1
0
Entering edit mode
5.5 years ago

I am interested in calling errors (especially indels) in my PacBio alignments. I want ALL errors to be reported, not only high frequency ones. Thus, the best for me would an alternative to mpileup for Illumina reads. I am considering two options here:

1) using PacBio-specific software, something along the lines of:

variantCaller.py --algorithm=quiver chr22_P6.cmp.h5 -r hg19.fa -o variants.gff
-o consensus.fasta -o consensus.fastq


2) Tweaking mpileup by turning of all the probabilistic realignments, something along the lines of:

samtools mpileup sam/forward/chr21_P6.cmp.h5.bam.forward.bam -f reference.fa
-l feature.bed -uv --no-BAQ --open-prob 15 -Q 0 -D -t INFO/DPR


I have both .cmp.h5 and bam files with alignments.

PacBio mpileup variants calling quiver • 2.1k views
0
Entering edit mode
4.8 years ago
tjduncan ▴ 270

I think that taking a look at the recent biorxiv paper may answer some questions... but significantly complicate things...

Unfortunately I don't know of a great method reliably call "true" errors in your PacBio alignments that are mapped back to the currently used reference genomes (NA12878, PlatGen, GIAB, HG19, HG38 ect). This is because the variants that were annotated as "true" in these reference genomes were generated using primarily short read assemblers and the consensus of many different short-read variant callers. Thus these reference genomes are biased towards the error profile of what Illumina short reads can characterize and will not play well with novel variant calling methods and sequencing technologies (PacBio and ONT) that have different error profiles than short read sequencing.

• Given data
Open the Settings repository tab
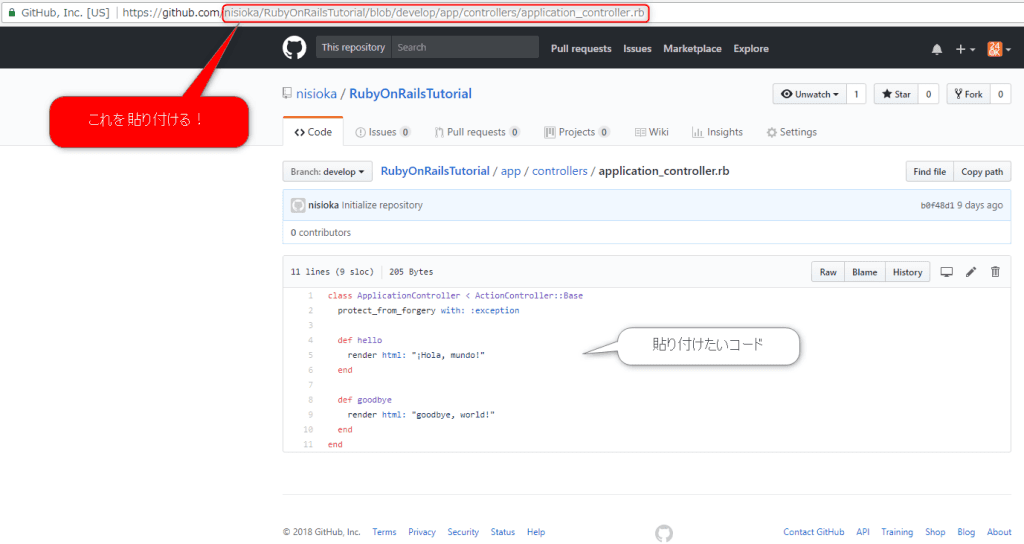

• Questions to answer
1. Translate this sentence from the PacBio thread into Spanish: "I want ALL errors to be reported, not only high frequency ones."
2. Answer these questions from the PacBio thread:
(a) In what two file types does the person asking have alignments?
(b) What reference file does the variantCaller.py command use?
(c) According to the reply, what were the variants marked as "true" in the reference genomes mainly generated with?
The data have nothing to do with the thread on PacBio errors.

• Answers for this exercise
1. Quiero que se informen TODOS los errores, no solo los de alta frecuencia.

2.
(a) .cmp.h5 and bam files.
(b) hg19.fa.
(c) Primarily short read assemblers and the consensus of many different short-read variant callers.